Required work:
A: Print the blog post's text from "This is MY BLOG- I've" up to and including "as I want to!".
B: Translate this sentence from the blog post into Spanish: "I don't understand how people thrive on drama."

---------- Document excerpt

This is MY BLOG- I've had it for OVER a year now, and I will say WHAT I WANT, when I WANT, and HOW I want to..... and I owe NOTHING to you as an explaination of how, why, when, or where things go down in my life. If you would like to discuss anything I have to say, step to me and say it. I am one of those most honest people ever, and I don't care to hurt your feelings- I don't have much of a damper for sheltering how I feel- I lay it out there, and let it be. It may be a flaw, but I'm comfortable in my body, and I have the freedom to speak as I want to!
Wow, I've been so busy- to busy to blog. I started a second job last week, on top of wrapping up another semester in school and working my other job has been hectic. Not to mention, being a housewife, cooking dinner- washing clothes, tending to my man, etc. But I love to come here to vent.
I'd like to say I'm suprised at how catty some people in my life are, but to be honest, I don't expect anything less from them. You know, I maintain a pretty busy life, and live peacefully because I choose to. I don't understand how people thrive on drama. I really just can not grasp it. There was a time when I was all about the drama, the he said she said, the "omg she is so....." but I grew up and I realized that it's all childish. But to hear from a good and dear friend to me, that they are having to live in this- it's udderly ridcilious. I guess this brings me to my next point. That's why I don't have many friends, because you can't trust them. Heck, you can't trust MOST of your family. For someone as sweet as my friend is, they do not deserve the treatment they get. For anyone to point thier finger, and place blame, or to even talk rudely about- you deserve every bad thing you get in life. No, I'm not going to say names because I've learned people like to nose about my stuff, when I don't even know you, but you sure act like you really know me, what I've been through, and how I am. Puuuuuuhhhlease. I would just like to say for all who is reading, please pray for my friend, because they do not deserve any of the things they are going through. They deserve SO much better.

--------------------
---------- Listing

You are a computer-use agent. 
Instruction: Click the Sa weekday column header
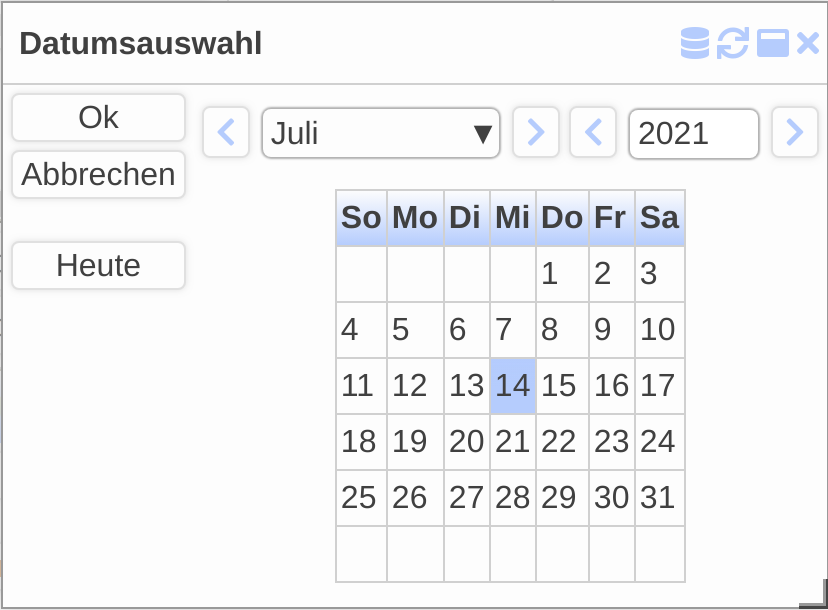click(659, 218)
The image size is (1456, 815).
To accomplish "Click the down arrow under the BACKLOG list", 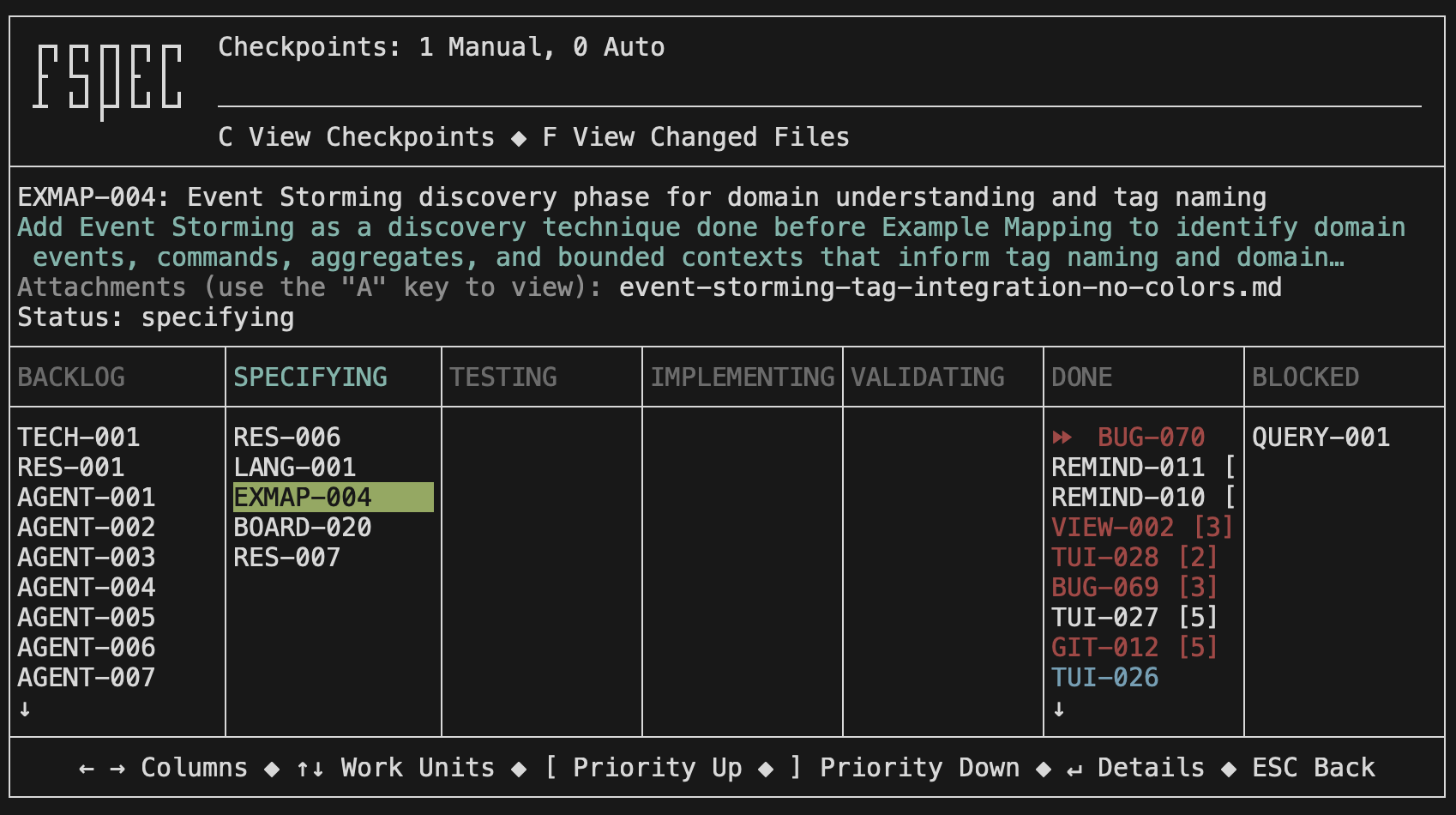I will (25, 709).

--------------------

Per-task outputs:
A:
This is MY BLOG- I've had it for OVER a year now, and I will say WHAT I WANT, when I WANT, and HOW I want to..... and I owe NOTHING to you as an explaination of how, why, when, or where things go down in my life. If you would like to discuss anything I have to say, step to me and say it. I am one of those most honest people ever, and I don't care to hurt your feelings- I don't have much of a damper for sheltering how I feel- I lay it out there, and let it be. It may be a flaw, but I'm comfortable in my body, and I have the freedom to speak as I want to!

B: No entiendo cómo la gente prospera con el drama.